For HCI configuration guidance, see Configuration guidance.

1.1. Prerequisites

1.2. Preparing the overcloud role for hyperconverged nodes

To designate nodes as hyperconverged, you need to define a hyperconverged role. Red Hat OpenStack Platform (RHOSP) provides the predefined role ComputeHCI for hyperconverged nodes. This role colocates the Compute and Ceph object storage daemon (OSD) services, allowing you to deploy them together on the same hyperconverged node.
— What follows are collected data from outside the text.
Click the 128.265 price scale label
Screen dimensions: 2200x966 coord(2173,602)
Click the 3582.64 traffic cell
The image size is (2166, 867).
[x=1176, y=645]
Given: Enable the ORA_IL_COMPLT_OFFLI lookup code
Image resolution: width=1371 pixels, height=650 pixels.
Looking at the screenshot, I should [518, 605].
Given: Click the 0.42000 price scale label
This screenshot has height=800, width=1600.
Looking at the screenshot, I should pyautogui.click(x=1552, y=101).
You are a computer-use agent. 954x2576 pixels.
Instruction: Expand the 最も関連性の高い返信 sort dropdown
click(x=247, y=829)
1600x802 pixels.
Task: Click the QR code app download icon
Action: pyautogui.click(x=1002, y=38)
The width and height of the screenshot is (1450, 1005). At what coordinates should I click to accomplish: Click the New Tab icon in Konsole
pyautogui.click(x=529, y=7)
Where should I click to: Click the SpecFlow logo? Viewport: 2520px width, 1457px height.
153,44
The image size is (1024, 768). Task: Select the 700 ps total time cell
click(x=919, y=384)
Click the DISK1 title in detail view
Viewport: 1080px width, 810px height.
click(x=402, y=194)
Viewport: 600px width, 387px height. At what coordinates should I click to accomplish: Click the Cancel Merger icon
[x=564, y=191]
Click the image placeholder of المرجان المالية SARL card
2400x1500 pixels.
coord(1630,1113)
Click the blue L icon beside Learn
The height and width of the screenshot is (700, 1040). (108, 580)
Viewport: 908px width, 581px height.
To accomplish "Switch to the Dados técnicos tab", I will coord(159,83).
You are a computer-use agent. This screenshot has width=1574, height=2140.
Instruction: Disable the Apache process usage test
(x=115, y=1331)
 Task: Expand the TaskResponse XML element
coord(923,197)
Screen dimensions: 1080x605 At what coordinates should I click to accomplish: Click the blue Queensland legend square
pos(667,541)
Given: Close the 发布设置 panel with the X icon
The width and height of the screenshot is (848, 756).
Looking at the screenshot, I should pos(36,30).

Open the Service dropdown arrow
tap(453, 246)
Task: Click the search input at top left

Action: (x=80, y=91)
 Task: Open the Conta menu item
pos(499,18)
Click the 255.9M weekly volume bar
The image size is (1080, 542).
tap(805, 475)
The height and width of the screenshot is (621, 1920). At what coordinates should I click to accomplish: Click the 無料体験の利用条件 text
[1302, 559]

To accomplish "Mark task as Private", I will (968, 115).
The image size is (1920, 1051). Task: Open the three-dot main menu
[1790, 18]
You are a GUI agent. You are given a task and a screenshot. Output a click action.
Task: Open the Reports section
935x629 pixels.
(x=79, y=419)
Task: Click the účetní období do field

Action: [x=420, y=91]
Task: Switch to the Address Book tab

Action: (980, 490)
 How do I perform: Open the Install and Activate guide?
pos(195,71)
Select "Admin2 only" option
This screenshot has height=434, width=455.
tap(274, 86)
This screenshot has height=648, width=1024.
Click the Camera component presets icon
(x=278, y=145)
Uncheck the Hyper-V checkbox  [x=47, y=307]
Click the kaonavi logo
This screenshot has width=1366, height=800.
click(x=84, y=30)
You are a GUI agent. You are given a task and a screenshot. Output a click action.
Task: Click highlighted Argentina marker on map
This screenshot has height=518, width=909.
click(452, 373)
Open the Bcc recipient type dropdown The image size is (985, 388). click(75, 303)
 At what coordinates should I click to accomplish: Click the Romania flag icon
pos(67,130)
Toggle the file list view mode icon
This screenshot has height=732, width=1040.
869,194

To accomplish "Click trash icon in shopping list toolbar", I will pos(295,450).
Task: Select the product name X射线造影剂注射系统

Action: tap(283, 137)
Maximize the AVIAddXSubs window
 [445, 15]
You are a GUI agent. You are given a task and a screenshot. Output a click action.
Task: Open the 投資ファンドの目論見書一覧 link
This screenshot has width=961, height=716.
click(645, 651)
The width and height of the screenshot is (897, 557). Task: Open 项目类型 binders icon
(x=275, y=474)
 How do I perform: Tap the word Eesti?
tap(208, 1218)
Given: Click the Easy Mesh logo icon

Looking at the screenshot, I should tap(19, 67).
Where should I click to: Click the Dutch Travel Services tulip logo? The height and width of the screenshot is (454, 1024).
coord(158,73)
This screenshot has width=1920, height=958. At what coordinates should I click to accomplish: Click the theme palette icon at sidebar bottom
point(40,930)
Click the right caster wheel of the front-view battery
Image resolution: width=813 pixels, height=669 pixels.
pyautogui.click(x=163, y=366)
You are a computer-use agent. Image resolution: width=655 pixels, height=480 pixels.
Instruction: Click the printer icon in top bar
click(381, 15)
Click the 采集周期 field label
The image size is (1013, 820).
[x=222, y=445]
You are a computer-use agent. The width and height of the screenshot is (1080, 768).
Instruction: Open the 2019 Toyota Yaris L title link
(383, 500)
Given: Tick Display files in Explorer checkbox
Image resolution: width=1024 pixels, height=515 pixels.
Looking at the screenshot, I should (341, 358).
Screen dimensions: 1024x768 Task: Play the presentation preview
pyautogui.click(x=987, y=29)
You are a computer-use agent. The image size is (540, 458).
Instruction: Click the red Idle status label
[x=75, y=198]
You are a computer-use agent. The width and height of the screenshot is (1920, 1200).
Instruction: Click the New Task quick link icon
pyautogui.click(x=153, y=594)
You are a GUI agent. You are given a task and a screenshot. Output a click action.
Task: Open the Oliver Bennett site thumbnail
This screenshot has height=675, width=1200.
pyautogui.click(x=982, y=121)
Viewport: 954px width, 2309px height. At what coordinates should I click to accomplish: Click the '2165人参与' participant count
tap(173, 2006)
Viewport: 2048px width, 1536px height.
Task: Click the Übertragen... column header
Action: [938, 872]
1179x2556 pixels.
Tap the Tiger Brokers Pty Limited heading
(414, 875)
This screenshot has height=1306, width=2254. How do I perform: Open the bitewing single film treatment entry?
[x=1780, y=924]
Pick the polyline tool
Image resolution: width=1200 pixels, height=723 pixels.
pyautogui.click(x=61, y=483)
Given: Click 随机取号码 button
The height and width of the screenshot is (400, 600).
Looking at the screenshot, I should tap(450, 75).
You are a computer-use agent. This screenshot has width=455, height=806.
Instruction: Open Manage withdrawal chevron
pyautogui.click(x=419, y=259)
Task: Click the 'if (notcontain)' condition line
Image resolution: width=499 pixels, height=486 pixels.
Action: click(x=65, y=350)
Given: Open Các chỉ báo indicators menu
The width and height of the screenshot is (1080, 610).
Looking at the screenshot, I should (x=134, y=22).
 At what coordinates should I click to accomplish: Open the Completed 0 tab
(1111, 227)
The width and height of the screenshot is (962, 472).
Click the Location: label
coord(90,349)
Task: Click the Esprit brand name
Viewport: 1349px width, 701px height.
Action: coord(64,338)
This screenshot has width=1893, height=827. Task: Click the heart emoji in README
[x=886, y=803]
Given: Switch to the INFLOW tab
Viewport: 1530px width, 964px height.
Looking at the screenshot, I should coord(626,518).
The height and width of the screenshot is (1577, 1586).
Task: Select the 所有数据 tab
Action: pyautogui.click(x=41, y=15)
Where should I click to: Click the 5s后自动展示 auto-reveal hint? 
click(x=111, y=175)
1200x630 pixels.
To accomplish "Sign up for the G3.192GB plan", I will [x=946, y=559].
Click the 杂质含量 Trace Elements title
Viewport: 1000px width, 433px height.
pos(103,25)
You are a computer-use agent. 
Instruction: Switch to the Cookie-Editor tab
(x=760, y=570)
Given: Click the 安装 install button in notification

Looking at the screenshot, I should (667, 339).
  1. Log in to the undercloud as the stack user.
  2. Source the stackrc file:

    [stack@director ~]$ source ~/stackrc
  3. Generate a new custom roles data file that includes the ComputeHCI role, along with other roles you intend to use for the overcloud. The following example generates the roles data file roles_data_hci.yaml that includes the roles Controller, ComputeHCI, Compute, and CephStorage:

    (undercloud)$ openstack overcloud roles \
     generate -o /home/stack/templates/roles_data_hci.yaml \
      Controller ComputeHCI Compute CephStorage

    The networks listed for the ComputeHCI role in the generated custom roles data file include the networks required for both Compute and Storage services, for example:

    - name: ComputeHCI
      description: |
        Compute node role hosting Ceph OSD
        - compute
          subnet: internal_api_subnet
          subnet: tenant_subnet
          subnet: storage_subnet
          subnet: storage_mgmt_subnet
  4. Create a local copy of the network_data.yaml file to add a composable network to your overcloud. The network_data.yaml file interacts with the default network environment files, /usr/share/openstack-tripleo-heat-templates/environments/*, to associate the networks you defined for your ComputeHCI role with the hyperconverged nodes. For more information, see Adding a composable network in the Advanced Overcloud Customization guide.
  5. To improve the performance of Red Hat Ceph Storage, update the MTU setting for both the Storage and StorageMgmt networks to 9000, for jumbo frames, in your local copy of network_data.yaml. For more information, see Configuring MTU Settings in Director and Configuring jumbo frames.
  6. Create the computeHCI overcloud flavor for hyperconverged nodes:

    (undercloud)$ openstack flavor create --id auto \
     --ram <ram_size_mb> --disk <disk_size_gb> \
     --vcpus <no_vcpus> computeHCI
    • Replace <ram_size_mb> with the RAM of the bare metal node, in MB.
    • Replace <disk_size_gb> with the size of the disk on the bare metal node, in GB.
    • Replace <no_vcpus> with the number of CPUs on the bare metal node.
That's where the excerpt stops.